I got lucky on eBay a week or two ago. I was cruising through the antique quilts listings and came across an auction that reached out and grabbed my attention. I guess it is inaccurate to call it an auction since it was a “Buy it Now” deal. I kept going back and looking at the quilt and the description. That’s never a good thing for me to do since I seem to get more and more enamored with the item each time I look at it.
The fabric used in the quilt is chintz. Chintz textiles were imported to European countries from India throughout the 17th and 18th centuries. The cotton was generally a calico or a bold print sporting columns, pillars, birds and the like. It was also glazed so the fabric was somewhat shiny. The glazed look is what sets chintz apart from other fabrics.
The process of making chintz in India was laborious. According to eHow.com, “the fabric was first polished with buffalo milk and a dried fruit containing tannin, called, ‘myrobolan.’ The patterns were traced on paper and then outlined with hole piercings. The design was transferred to the fabric by rubbing charcoal over it. A wax coating was applied to all areas of the fabric that weren’t designed to be blue or green. The fabric was then submerged in an indigo vat, used for the blues and greens and aired out before removing the wax. All other colors, except for yellow, were then hand painted and aged in the sun. Any yellow areas were applied last because of reduced color fastness.”
French and British textiles producers weren’t familiar with the Indian process of making the wildly popular fabric and even if they had been, I’m sure they would have run into more than just a few challenges such as finding an adequate quantity of buffalo milk, and had to figure out a way to create a similar look. Once synthetic dyes were invented that became much easier. So easy, in fact, that the mills produced so much chintz that they became overloaded with the stuff. There was no way to unload the warehouses except to greatly discount the fabric and the term “chintzy” became a common euphemism for something that is inexpensive.

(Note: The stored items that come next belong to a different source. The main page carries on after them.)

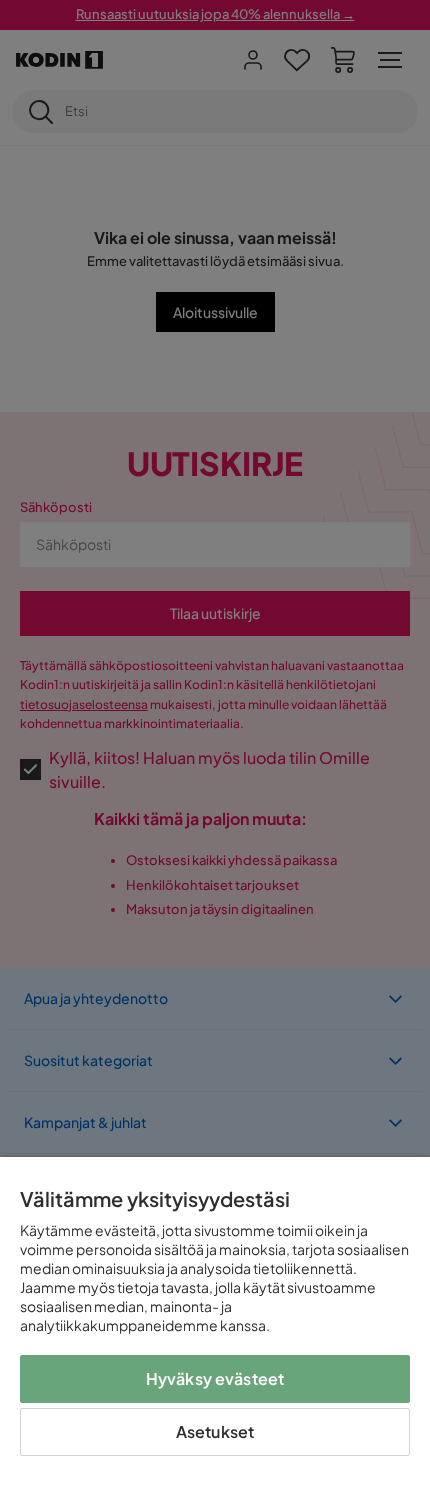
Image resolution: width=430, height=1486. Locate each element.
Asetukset (215, 1431)
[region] (215, 1321)
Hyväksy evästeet (215, 1378)
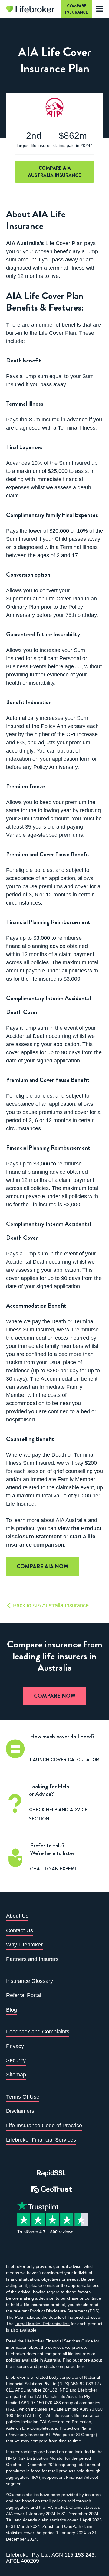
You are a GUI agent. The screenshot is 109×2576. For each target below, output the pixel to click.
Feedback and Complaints (37, 2032)
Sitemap (16, 2075)
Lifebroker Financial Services (41, 2140)
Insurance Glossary (29, 1981)
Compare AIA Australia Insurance (54, 172)
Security (16, 2060)
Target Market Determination (42, 2323)
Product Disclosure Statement (58, 2310)
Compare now (54, 1696)
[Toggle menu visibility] (98, 9)
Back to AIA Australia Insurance (50, 1605)
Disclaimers (20, 2111)
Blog (11, 2010)
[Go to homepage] (30, 9)
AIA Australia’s (25, 243)
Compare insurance (76, 9)
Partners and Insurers (32, 1959)
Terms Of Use (22, 2097)
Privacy (15, 2046)
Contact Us (19, 1930)
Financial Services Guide (69, 2340)
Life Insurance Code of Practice (44, 2125)
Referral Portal (23, 1995)
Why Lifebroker (24, 1945)
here (81, 2366)
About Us (17, 1916)
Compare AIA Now (42, 1567)
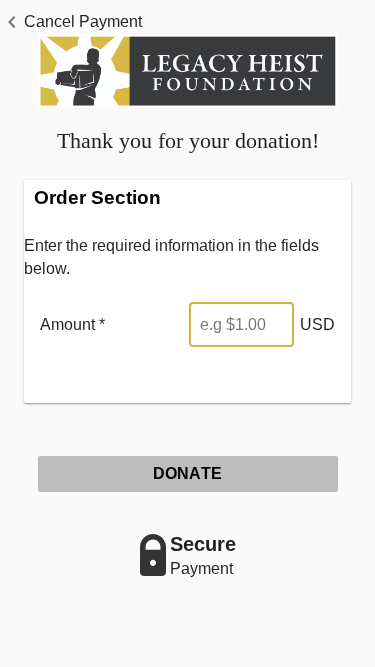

The quilt is very scrappy and at first I wasn’t sure all the fabrics used in it were chintz. The lighter fabrics look a great deal like shirting yet, on closer examination, they too are glazed and shiny. This is the impetus it sometimes takes to make me go on a fact-finding quest. I still have so much to learn!
The quilt comes across as being very brown until that spark of pink jumps out. Once I got over looking at that pink, my eyes were immediately drawn to the long stretch of blue. Then the purples caught my attention. They are subtle and sort of a muddy tone rather than bright, which makes them fit in perfectly with the browns.
I love the movement the quilter created when she carefully planned this out and sewed the blocks together with a diagonal setting. Even when she ran out of matching colored blocks, she used fabrics that used the same value colorwise so it all blended together. It is a valuable lesson for those of us who have a tendency to start searching all over the place for the same identical fabric and can’t go on until we find that one matching piece.
I am so glad I bought this quilt. It is one of those rare beauties that I can look at forever and each time, find a little something that I hadn’t noticed before. It has a wonderful feel to it and the colors are so warm and inviting. It looks perfect placed across the back of my old rocking chair!